COLUMBUS (WCMH) — Ohio schools added a record 1,232 coronavirus cases among students and staff this past week, the Ohio Department of Health announced Thursday, increasing the statewide total this school year to 5,058.
3,146 of Ohio’s cumulative cases are students (62%) and 1,912 are staff members (38%), which include teachers, administrators, coaches and support staff. This week’s increase is the highest of the seven weeks that ODH has reported numbers.
Cumulative COVID-19 cases reported by Ohio schools:
- Sept. 17: 319
- Sept. 24: 739 (+420)
- Oct. 1: 1,274 (+535)
- Oct. 8: 1,870 (+596)
- Oct. 15: 2,739 (+869)
- Oct. 22: 3,826 (+1,087)
- Oct. 29: 5,058 (+1,232)
Schools report cases to ODH on Tuesdays to be announced to the public on Thursdays. (See more information on the data in the dropdown below.)
Schools report cases among students and staff to ODH on Tuesdays, and ODH releases numbers on Thursdays at 2 p.m. However, the numbers a school reports to ODH may not be as recent as Tuesday.
ODH reports “new” and “cumulative” cases. Cases only move over to “cumulative” once the person is no longer COVID-positive. This means the number of “new” cases each week is not guaranteed to be the weekly difference between “cumulative” totals. More info
884 schools, which include public districts, private schools, vocational schools, preschools and other non-college institutions, have reported cases this school year, an increase of 122 since last week.
Three public districts in Central Ohio continue to be among the top schools in the state in cumulative cases, in part because they have some of the largest student populations.
Olentangy Local Schools (115) leads the state, South-Western City Schools (84) ranks second and Dublin City Schools (81) ranks fourth. Westerville City Schools (41) rounds out the top 10.
ODH on Thursday also reported a record daily increase in COVID-19 cases statewide, 3,590. Also, a record 43 of Ohio’s 88 counties are now at Level 3 on ODH’s color-coded advisory system because of “very high” exposure and spread of the virus.
Help for vulnerable students
Gov. Mike DeWine on Thursday announced a new supplemental tutoring program to help students with learning disabilities, a group particularly disadvantaged by remote learning during the pandemic.

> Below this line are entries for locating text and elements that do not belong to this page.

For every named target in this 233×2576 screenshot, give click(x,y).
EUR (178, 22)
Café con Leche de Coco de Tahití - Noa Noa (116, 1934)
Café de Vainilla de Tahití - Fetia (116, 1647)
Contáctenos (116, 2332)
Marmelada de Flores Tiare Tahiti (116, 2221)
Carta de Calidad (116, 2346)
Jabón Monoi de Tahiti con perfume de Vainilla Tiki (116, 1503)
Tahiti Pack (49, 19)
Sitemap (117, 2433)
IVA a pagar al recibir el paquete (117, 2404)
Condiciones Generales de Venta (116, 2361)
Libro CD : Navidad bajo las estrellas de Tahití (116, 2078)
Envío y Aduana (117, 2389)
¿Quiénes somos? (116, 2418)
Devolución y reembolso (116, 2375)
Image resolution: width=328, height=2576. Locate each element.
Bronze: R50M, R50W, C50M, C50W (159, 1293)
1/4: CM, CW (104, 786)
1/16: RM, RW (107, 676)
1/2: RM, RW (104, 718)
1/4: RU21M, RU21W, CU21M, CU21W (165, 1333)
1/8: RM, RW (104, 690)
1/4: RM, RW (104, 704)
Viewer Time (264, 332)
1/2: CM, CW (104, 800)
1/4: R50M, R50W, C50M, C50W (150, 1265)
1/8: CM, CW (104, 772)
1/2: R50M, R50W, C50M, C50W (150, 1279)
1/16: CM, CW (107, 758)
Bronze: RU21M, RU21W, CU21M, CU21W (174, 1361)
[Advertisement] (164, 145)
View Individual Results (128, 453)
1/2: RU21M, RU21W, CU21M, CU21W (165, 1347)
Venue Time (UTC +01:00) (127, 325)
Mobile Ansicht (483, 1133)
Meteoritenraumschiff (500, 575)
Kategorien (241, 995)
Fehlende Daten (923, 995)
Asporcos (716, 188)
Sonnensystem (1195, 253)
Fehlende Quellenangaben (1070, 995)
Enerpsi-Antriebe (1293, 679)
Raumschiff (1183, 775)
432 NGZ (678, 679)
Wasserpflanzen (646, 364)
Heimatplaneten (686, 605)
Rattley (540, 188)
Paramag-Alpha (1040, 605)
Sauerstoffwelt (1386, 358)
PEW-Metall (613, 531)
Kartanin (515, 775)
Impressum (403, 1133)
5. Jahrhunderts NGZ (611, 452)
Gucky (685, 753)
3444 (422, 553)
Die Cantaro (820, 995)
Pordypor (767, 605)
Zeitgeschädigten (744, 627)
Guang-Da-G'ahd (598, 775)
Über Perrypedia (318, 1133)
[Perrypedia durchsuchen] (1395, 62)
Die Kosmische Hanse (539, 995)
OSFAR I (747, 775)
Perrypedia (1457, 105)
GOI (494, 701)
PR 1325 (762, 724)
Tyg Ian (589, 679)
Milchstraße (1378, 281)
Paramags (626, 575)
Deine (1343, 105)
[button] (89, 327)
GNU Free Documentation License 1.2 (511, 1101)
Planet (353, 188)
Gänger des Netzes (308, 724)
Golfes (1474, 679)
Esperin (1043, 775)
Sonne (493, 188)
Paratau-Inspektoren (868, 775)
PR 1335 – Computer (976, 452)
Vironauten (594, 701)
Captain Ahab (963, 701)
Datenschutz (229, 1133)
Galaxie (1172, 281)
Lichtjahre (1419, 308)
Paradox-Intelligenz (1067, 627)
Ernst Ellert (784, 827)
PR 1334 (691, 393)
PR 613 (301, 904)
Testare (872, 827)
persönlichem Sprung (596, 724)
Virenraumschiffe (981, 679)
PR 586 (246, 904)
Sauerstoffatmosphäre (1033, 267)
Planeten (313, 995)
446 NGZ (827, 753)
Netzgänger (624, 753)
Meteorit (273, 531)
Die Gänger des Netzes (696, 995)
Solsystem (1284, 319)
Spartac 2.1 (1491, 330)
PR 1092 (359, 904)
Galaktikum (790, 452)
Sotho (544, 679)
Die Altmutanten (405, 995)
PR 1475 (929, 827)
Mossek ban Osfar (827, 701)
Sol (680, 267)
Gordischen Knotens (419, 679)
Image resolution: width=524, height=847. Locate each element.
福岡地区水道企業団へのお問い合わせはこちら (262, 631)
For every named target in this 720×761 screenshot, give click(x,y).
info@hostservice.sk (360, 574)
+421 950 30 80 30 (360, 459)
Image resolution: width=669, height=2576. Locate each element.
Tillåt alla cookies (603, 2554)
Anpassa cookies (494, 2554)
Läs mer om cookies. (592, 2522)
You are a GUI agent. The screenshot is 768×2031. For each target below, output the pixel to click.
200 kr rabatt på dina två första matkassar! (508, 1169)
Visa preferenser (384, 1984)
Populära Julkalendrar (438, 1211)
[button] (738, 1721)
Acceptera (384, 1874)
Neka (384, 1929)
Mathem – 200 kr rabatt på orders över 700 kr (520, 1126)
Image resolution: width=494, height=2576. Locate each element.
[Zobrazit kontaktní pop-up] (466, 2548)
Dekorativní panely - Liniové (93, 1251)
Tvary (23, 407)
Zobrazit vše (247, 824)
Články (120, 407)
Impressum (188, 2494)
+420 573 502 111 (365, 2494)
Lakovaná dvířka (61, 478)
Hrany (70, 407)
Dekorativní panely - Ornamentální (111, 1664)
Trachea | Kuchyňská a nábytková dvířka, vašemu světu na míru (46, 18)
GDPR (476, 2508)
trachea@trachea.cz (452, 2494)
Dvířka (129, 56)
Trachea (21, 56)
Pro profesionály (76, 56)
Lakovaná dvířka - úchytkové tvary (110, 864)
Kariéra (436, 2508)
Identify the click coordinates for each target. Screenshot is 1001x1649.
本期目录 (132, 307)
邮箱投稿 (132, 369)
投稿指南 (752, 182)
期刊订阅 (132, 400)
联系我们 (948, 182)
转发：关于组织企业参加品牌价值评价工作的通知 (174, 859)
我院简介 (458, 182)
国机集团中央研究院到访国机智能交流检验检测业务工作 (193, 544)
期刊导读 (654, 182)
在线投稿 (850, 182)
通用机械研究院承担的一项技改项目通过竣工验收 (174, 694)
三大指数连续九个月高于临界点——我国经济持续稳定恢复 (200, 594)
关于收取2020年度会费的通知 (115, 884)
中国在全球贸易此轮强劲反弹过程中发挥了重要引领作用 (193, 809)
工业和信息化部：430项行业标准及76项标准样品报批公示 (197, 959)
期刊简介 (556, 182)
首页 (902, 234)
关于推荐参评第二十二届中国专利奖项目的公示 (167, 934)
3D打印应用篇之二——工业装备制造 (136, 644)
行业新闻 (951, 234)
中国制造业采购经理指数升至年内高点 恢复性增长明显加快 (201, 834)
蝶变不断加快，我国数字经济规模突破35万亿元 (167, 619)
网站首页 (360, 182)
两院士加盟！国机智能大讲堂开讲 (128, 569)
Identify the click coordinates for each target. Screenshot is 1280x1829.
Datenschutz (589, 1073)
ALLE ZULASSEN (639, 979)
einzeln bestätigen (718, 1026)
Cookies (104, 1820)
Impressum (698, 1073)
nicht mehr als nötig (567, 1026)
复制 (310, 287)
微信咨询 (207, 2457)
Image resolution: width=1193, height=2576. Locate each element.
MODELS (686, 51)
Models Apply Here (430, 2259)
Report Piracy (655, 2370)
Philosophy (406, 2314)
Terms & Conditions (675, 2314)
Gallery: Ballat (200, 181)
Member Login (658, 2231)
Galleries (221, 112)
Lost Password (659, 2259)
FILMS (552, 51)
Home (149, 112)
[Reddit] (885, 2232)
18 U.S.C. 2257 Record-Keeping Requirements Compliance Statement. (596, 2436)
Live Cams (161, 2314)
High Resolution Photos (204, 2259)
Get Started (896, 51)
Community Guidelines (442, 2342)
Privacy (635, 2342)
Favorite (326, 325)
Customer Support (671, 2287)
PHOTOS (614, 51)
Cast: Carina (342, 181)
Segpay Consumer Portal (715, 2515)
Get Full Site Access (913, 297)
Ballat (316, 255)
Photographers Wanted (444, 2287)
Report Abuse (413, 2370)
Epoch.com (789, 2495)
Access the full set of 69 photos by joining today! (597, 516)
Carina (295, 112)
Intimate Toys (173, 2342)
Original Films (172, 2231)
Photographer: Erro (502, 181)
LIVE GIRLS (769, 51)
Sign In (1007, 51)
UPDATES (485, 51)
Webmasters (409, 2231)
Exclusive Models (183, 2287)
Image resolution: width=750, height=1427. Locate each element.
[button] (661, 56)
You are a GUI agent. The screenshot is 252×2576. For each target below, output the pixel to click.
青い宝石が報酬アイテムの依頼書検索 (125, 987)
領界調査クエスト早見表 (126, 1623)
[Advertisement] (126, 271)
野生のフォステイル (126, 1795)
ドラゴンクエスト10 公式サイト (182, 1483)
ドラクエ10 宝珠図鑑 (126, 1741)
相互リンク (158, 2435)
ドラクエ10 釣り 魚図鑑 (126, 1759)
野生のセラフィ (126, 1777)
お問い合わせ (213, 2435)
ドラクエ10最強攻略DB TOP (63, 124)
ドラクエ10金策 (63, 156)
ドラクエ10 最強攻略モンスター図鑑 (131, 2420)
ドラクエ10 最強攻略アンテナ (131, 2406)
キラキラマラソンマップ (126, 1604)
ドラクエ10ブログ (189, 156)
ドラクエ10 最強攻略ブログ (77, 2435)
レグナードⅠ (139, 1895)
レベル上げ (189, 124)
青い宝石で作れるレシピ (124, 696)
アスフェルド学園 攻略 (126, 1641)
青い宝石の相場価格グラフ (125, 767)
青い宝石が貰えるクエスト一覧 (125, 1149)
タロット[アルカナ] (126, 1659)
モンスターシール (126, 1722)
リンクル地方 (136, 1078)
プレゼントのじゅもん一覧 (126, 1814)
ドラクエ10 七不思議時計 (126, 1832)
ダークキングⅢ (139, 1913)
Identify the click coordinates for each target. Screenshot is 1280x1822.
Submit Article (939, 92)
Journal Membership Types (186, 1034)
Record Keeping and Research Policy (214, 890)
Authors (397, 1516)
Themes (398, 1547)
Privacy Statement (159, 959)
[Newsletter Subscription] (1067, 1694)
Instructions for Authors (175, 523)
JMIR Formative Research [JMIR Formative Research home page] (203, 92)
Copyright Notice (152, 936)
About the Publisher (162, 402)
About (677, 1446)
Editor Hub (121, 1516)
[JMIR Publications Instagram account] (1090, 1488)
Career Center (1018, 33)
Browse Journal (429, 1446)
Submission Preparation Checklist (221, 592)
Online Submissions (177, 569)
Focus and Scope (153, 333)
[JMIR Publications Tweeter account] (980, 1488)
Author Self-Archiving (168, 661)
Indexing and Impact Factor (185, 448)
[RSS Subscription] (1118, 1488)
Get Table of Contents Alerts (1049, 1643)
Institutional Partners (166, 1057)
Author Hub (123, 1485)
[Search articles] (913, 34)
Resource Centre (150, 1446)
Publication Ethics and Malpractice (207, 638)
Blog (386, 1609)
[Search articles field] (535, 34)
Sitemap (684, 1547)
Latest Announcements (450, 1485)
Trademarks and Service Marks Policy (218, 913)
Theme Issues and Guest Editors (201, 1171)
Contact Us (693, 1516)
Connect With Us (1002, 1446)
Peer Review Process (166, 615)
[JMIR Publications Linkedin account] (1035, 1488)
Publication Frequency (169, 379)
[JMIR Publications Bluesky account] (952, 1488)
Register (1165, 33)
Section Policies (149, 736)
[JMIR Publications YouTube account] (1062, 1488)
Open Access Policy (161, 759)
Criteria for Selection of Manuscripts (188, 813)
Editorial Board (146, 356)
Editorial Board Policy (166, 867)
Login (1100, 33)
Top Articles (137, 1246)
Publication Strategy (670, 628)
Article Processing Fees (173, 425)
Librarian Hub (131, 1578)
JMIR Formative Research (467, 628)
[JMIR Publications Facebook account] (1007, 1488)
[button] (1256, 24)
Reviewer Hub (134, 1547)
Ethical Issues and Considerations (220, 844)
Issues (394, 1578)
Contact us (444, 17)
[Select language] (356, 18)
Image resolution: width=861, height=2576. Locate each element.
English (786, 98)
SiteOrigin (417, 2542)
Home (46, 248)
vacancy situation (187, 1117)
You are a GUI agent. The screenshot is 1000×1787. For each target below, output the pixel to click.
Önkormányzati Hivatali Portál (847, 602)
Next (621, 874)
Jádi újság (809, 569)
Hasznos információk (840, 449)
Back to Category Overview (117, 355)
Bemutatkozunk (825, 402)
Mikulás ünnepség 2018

Learning Aid Ohio is aimed at students with individual education plans (IEPs).
“Many children can struggle with remote learning, but children with IEPs are often also losing needed in-person support, such as individualized instruction, behavioral support or occupational therapy,” DeWine said at his coronavirus briefing.
Starting Monday, eligible families can apply for up to $1,500 in grant funding to cover the costs of tutoring and other support. After filling out an application, families can browse for tutors that best fit the needs of their child.